Tuesday May 7th, 4-5pm EST | Jeff Ruffolo, PhD and Stephen Nayfach, PhD

Abstract: Gene editing has the potential to solve fundamental challenges in agriculture, biotechnology, and human health. CRISPR-based gene editors derived from microbes, while powerful, often show significant functional tradeoffs when ported into non-native environments, such as human cells. Artificial intelligence (AI) enabled design provides a powerful alternative with potential to bypass evolutionary constraints and generate editors with optimal properties. Here, using large language models (LLMs) trained on biological diversity at scale, we demonstrate the first successful precision editing of the human genome with a programmable gene editor designed with AI. To achieve this goal, we curated a dataset of over one million CRISPR operons through systematic mining of 26 terabases of assembled genomes and meta-genomes. We demonstrate the capacity of our models by generating 4.8x the number of protein clusters across CRISPR-Cas families found in nature and tailoring single-guide RNA sequences for Cas9-like effector proteins. We experimentally tested 209 of our novel Cas9-like proteins in human cells with a hit-rate of 63%. Our most performant gene editor, denoted as OpenCRISPR-1, demonstrates comparable activity and markedly improved specificity relative to SpCas9, the prototypical gene editor, while being >400 mutations away in sequence. Our results highlight the power of LLMs for generating novel proteins with complex functional activities beyond the scope of structure-based design methods.

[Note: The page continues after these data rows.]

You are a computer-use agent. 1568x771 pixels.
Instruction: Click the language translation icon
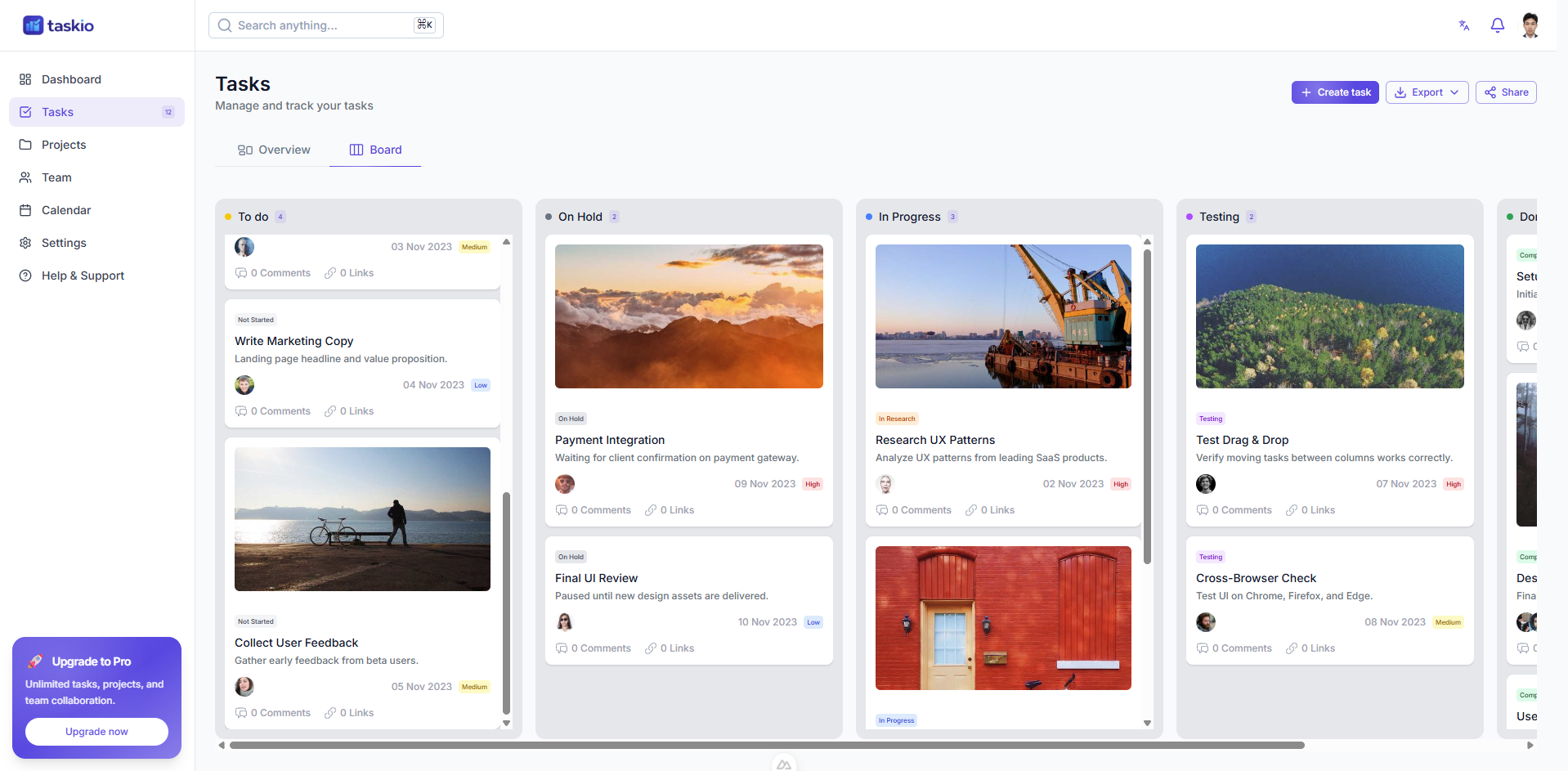pos(1463,25)
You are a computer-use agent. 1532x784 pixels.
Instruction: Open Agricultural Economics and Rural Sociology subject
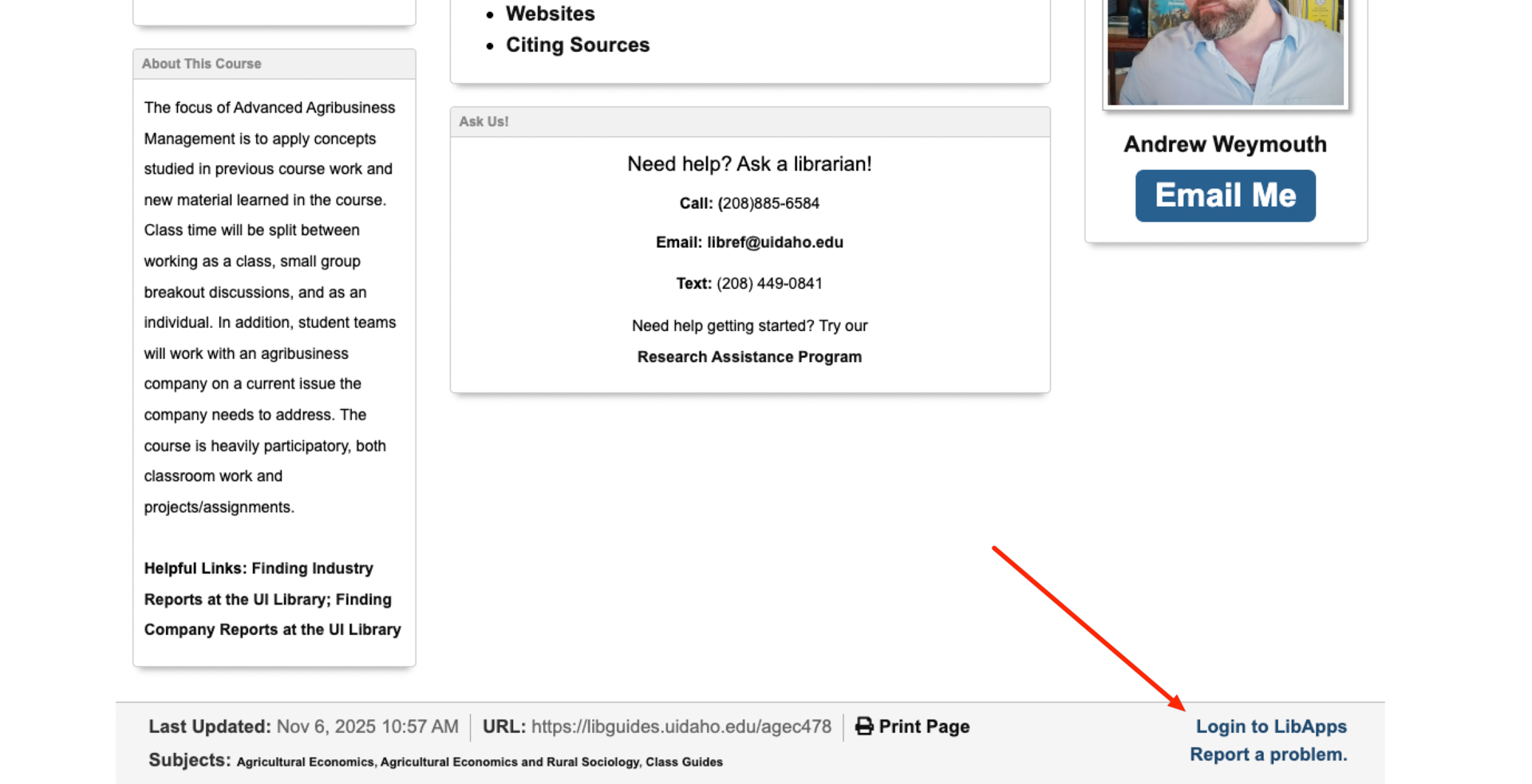click(509, 762)
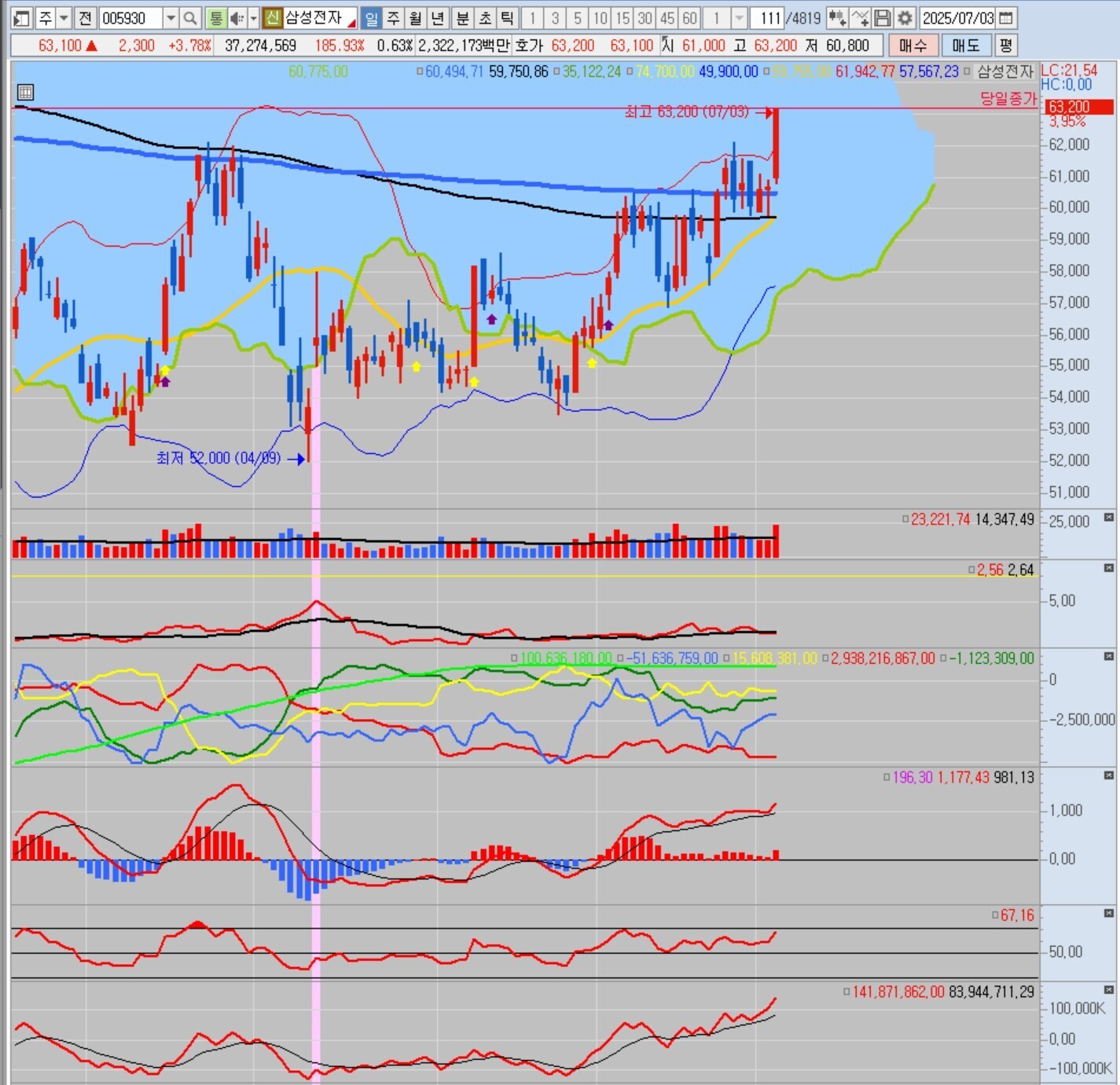Click the add line indicator icon

[x=861, y=18]
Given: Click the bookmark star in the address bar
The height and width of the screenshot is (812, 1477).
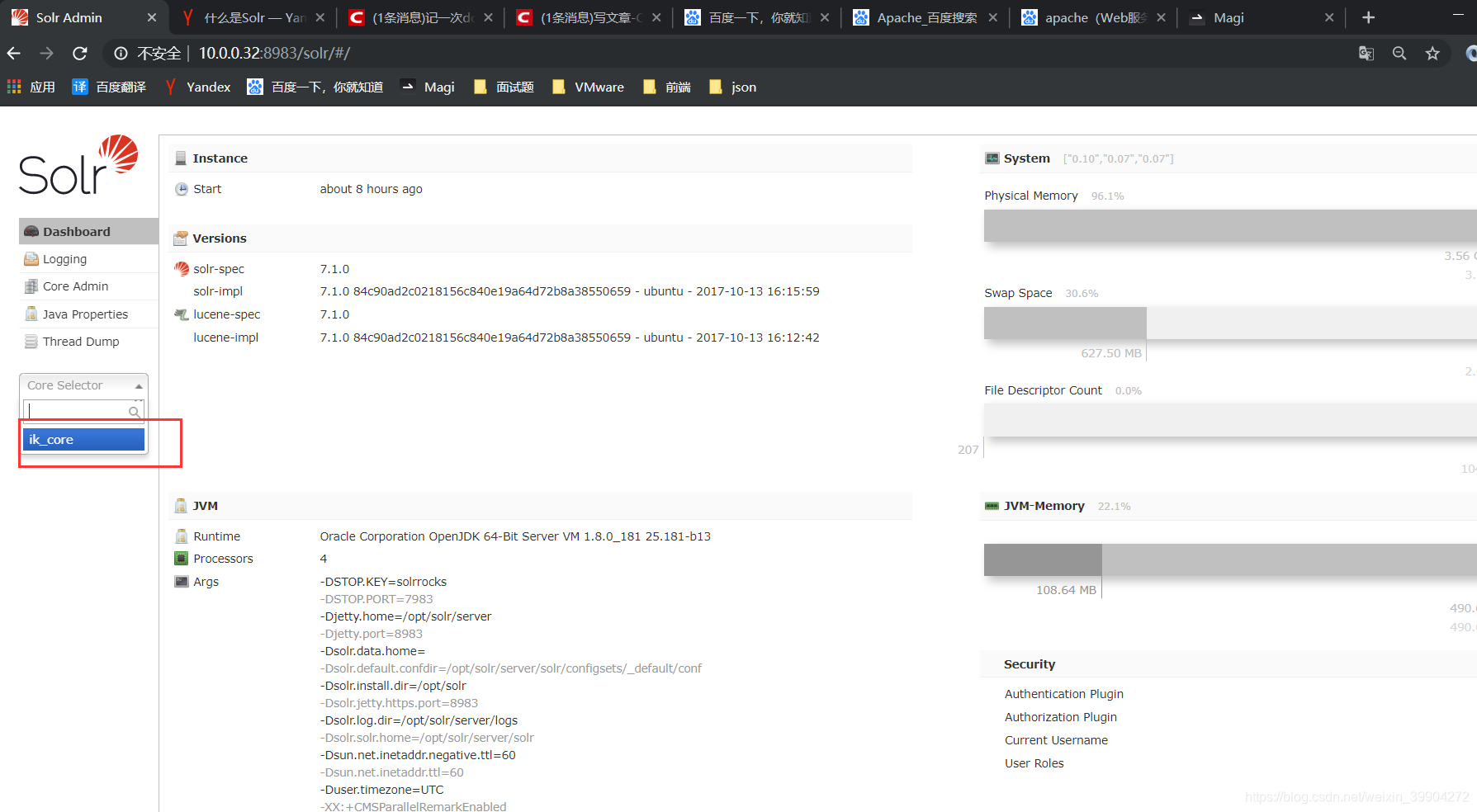Looking at the screenshot, I should point(1432,52).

Preprint: https://www.biorxiv.org/content/10.1101/2024.04.22.590591v1

 

Jeff Ruffolo is a Machine Learning Scientist at Profluent Bio, where he develops machine learning methods for functional protein design. He obtained his PhD in biophysics at Johns Hopkins University, where he worked in the lab of Jeffrey Gray. During this time, he developed deep learning tools for antibody structure prediction, language modeling, and representation learning. At Profluent, he has contributed to the OpenCRISPR initiative and led the development of next-generation protein language models with atomistic control for function protein generation. 

Stephen Nayfach leads Bioinformatics at Profluent Bio. He was formerly a Research Scientist at the Joint Genome Institute and received his PhD in Biomedical Informatics from UCSF. His past research focused on mining metagenomes and building software tools to understand the evolution of microbial communities and to uncover the hidden genetic diversity of microbes from the biosphere.